Reproduce every one of the following items line for line, with no changes.

Raw items:
** BEGIN **
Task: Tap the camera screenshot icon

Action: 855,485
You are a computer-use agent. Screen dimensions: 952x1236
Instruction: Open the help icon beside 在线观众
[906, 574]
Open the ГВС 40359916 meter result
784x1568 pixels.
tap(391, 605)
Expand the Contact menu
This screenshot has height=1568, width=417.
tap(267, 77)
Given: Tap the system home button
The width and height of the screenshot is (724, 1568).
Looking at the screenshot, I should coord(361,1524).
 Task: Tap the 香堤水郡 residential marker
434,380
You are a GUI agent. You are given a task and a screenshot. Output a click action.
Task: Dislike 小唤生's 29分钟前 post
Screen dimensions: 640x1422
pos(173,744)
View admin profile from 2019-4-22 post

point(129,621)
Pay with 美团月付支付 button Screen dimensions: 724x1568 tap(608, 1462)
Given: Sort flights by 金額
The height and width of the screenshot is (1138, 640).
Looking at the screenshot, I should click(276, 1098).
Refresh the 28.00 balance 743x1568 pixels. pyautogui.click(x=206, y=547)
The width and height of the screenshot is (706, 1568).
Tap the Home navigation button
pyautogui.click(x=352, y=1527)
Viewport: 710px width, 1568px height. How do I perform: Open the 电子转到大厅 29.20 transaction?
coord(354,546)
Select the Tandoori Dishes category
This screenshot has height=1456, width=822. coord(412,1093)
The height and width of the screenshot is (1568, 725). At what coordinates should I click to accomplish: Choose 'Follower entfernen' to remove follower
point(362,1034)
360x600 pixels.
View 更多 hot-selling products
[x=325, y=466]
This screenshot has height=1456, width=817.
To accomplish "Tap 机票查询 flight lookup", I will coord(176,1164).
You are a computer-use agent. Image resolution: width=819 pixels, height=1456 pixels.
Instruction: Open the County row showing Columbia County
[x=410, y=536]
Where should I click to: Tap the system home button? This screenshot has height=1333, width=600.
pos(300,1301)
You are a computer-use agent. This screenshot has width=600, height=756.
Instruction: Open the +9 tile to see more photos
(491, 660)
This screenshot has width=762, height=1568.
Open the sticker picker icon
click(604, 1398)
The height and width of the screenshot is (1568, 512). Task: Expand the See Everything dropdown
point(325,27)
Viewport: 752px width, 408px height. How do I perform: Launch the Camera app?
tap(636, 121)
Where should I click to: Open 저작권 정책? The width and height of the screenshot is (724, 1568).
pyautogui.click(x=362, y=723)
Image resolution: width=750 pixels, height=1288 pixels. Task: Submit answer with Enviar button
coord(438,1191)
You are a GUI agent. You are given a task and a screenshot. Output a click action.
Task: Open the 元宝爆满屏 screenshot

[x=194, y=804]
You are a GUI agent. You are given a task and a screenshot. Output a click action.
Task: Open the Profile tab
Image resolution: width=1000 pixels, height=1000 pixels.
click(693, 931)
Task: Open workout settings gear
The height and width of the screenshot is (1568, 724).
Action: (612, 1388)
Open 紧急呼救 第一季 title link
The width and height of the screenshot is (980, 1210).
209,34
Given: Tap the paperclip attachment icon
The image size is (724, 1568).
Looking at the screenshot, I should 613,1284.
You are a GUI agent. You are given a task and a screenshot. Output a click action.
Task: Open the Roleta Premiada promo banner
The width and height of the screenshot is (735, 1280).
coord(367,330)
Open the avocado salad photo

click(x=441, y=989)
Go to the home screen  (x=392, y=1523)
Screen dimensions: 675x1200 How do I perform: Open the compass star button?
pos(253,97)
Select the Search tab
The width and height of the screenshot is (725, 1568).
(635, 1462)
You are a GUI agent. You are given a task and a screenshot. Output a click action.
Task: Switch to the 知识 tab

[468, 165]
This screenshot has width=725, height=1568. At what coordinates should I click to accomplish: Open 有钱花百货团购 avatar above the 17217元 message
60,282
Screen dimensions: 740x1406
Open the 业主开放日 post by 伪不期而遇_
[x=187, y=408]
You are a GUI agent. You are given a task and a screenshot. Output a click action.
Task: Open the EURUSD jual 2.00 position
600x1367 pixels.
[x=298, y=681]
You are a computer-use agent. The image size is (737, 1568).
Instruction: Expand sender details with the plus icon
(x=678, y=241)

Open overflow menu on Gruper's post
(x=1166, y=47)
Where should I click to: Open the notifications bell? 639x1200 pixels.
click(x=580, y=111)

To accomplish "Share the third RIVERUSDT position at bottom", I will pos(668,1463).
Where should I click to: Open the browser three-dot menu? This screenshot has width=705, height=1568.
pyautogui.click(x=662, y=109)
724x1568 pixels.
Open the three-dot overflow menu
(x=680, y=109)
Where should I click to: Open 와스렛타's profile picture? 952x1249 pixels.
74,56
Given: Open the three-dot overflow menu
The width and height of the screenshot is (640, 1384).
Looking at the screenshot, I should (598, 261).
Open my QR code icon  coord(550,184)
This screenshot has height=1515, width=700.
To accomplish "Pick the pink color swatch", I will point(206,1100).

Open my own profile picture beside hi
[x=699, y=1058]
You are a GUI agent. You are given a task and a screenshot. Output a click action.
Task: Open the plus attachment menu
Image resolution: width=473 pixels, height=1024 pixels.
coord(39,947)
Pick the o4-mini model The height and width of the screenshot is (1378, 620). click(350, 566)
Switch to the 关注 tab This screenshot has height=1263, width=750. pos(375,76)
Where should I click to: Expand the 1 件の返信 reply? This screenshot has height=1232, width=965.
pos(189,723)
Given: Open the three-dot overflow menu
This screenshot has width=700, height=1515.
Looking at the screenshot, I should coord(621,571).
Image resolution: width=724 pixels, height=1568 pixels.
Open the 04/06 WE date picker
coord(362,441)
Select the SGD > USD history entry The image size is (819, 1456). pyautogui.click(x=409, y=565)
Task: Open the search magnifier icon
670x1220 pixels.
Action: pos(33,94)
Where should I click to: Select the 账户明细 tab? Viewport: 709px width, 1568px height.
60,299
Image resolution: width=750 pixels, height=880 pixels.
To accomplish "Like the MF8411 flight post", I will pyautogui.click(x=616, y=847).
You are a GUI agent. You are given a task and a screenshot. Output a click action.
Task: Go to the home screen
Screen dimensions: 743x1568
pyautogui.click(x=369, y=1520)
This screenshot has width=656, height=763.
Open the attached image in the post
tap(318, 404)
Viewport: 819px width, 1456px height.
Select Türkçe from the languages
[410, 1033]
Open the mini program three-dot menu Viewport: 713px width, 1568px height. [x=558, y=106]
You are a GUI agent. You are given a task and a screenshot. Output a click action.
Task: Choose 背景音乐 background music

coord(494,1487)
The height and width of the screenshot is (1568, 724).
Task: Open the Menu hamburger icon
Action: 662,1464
** END **
## Task output
Task: Tap the camera screenshot icon

Action: 855,485
You are a computer-use agent. Screen dimensions: 952x1236
Instruction: Open the help icon beside 在线观众
[906, 574]
Open the ГВС 40359916 meter result
784x1568 pixels.
tap(391, 605)
Expand the Contact menu
This screenshot has height=1568, width=417.
tap(267, 77)
Given: Tap the system home button
The width and height of the screenshot is (724, 1568).
Looking at the screenshot, I should coord(361,1524).
 Task: Tap the 香堤水郡 residential marker
434,380
You are a GUI agent. You are given a task and a screenshot. Output a click action.
Task: Dislike 小唤生's 29分钟前 post
Screen dimensions: 640x1422
pos(173,744)
View admin profile from 2019-4-22 post

point(129,621)
Pay with 美团月付支付 button Screen dimensions: 724x1568 tap(608, 1462)
Given: Sort flights by 金額
The height and width of the screenshot is (1138, 640).
Looking at the screenshot, I should click(276, 1098).
Refresh the 28.00 balance 743x1568 pixels. pyautogui.click(x=206, y=547)
The width and height of the screenshot is (706, 1568).
Tap the Home navigation button
pyautogui.click(x=352, y=1527)
Viewport: 710px width, 1568px height. How do I perform: Open the 电子转到大厅 29.20 transaction?
coord(354,546)
Select the Tandoori Dishes category
This screenshot has height=1456, width=822. coord(412,1093)
The height and width of the screenshot is (1568, 725). At what coordinates should I click to accomplish: Choose 'Follower entfernen' to remove follower
point(362,1034)
360x600 pixels.
View 更多 hot-selling products
[x=325, y=466]
This screenshot has height=1456, width=817.
To accomplish "Tap 机票查询 flight lookup", I will coord(176,1164).
You are a computer-use agent. Image resolution: width=819 pixels, height=1456 pixels.
Instruction: Open the County row showing Columbia County
[x=410, y=536]
Where should I click to: Tap the system home button? This screenshot has height=1333, width=600.
pos(300,1301)
You are a computer-use agent. This screenshot has width=600, height=756.
Instruction: Open the +9 tile to see more photos
(491, 660)
This screenshot has width=762, height=1568.
Open the sticker picker icon
click(604, 1398)
The height and width of the screenshot is (1568, 512). Task: Expand the See Everything dropdown
point(325,27)
Viewport: 752px width, 408px height. How do I perform: Launch the Camera app?
tap(636, 121)
Where should I click to: Open 저작권 정책? The width and height of the screenshot is (724, 1568).
pyautogui.click(x=362, y=723)
Image resolution: width=750 pixels, height=1288 pixels. Task: Submit answer with Enviar button
coord(438,1191)
You are a GUI agent. You are given a task and a screenshot. Output a click action.
Task: Open the 元宝爆满屏 screenshot

[x=194, y=804]
You are a GUI agent. You are given a task and a screenshot. Output a click action.
Task: Open the Profile tab
Image resolution: width=1000 pixels, height=1000 pixels.
click(693, 931)
Task: Open workout settings gear
The height and width of the screenshot is (1568, 724).
Action: (612, 1388)
Open 紧急呼救 第一季 title link
The width and height of the screenshot is (980, 1210).
209,34
Given: Tap the paperclip attachment icon
The image size is (724, 1568).
Looking at the screenshot, I should 613,1284.
You are a GUI agent. You are given a task and a screenshot. Output a click action.
Task: Open the Roleta Premiada promo banner
The width and height of the screenshot is (735, 1280).
coord(367,330)
Open the avocado salad photo

click(x=441, y=989)
Go to the home screen  (x=392, y=1523)
Screen dimensions: 675x1200 How do I perform: Open the compass star button?
pos(253,97)
Select the Search tab
The width and height of the screenshot is (725, 1568).
(635, 1462)
You are a GUI agent. You are given a task and a screenshot. Output a click action.
Task: Switch to the 知识 tab

[468, 165]
This screenshot has width=725, height=1568. At what coordinates should I click to accomplish: Open 有钱花百货团购 avatar above the 17217元 message
60,282
Screen dimensions: 740x1406
Open the 业主开放日 post by 伪不期而遇_
[x=187, y=408]
You are a GUI agent. You are given a task and a screenshot. Output a click action.
Task: Open the EURUSD jual 2.00 position
600x1367 pixels.
[x=298, y=681]
You are a computer-use agent. The image size is (737, 1568).
Instruction: Expand sender details with the plus icon
(x=678, y=241)

Open overflow menu on Gruper's post
(x=1166, y=47)
Where should I click to: Open the notifications bell? 639x1200 pixels.
click(x=580, y=111)

To accomplish "Share the third RIVERUSDT position at bottom", I will pos(668,1463).
Where should I click to: Open the browser three-dot menu? This screenshot has width=705, height=1568.
pyautogui.click(x=662, y=109)
724x1568 pixels.
Open the three-dot overflow menu
(x=680, y=109)
Where should I click to: Open 와스렛타's profile picture? 952x1249 pixels.
74,56
Given: Open the three-dot overflow menu
The width and height of the screenshot is (640, 1384).
Looking at the screenshot, I should (598, 261).
Open my QR code icon  coord(550,184)
This screenshot has height=1515, width=700.
To accomplish "Pick the pink color swatch", I will point(206,1100).

Open my own profile picture beside hi
[x=699, y=1058]
You are a GUI agent. You are given a task and a screenshot. Output a click action.
Task: Open the plus attachment menu
Image resolution: width=473 pixels, height=1024 pixels.
coord(39,947)
Pick the o4-mini model The height and width of the screenshot is (1378, 620). click(350, 566)
Switch to the 关注 tab This screenshot has height=1263, width=750. pos(375,76)
Where should I click to: Expand the 1 件の返信 reply? This screenshot has height=1232, width=965.
pos(189,723)
Given: Open the three-dot overflow menu
This screenshot has width=700, height=1515.
Looking at the screenshot, I should coord(621,571).
Image resolution: width=724 pixels, height=1568 pixels.
Open the 04/06 WE date picker
coord(362,441)
Select the SGD > USD history entry The image size is (819, 1456). pyautogui.click(x=409, y=565)
Task: Open the search magnifier icon
670x1220 pixels.
Action: pos(33,94)
Where should I click to: Select the 账户明细 tab? Viewport: 709px width, 1568px height.
60,299
Image resolution: width=750 pixels, height=880 pixels.
To accomplish "Like the MF8411 flight post", I will pyautogui.click(x=616, y=847).
You are a GUI agent. You are given a task and a screenshot. Output a click action.
Task: Go to the home screen
Screen dimensions: 743x1568
pyautogui.click(x=369, y=1520)
This screenshot has width=656, height=763.
Open the attached image in the post
tap(318, 404)
Viewport: 819px width, 1456px height.
Select Türkçe from the languages
[410, 1033]
Open the mini program three-dot menu Viewport: 713px width, 1568px height. [x=558, y=106]
You are a GUI agent. You are given a task and a screenshot. Output a click action.
Task: Choose 背景音乐 background music

coord(494,1487)
The height and width of the screenshot is (1568, 724).
Task: Open the Menu hamburger icon
Action: 662,1464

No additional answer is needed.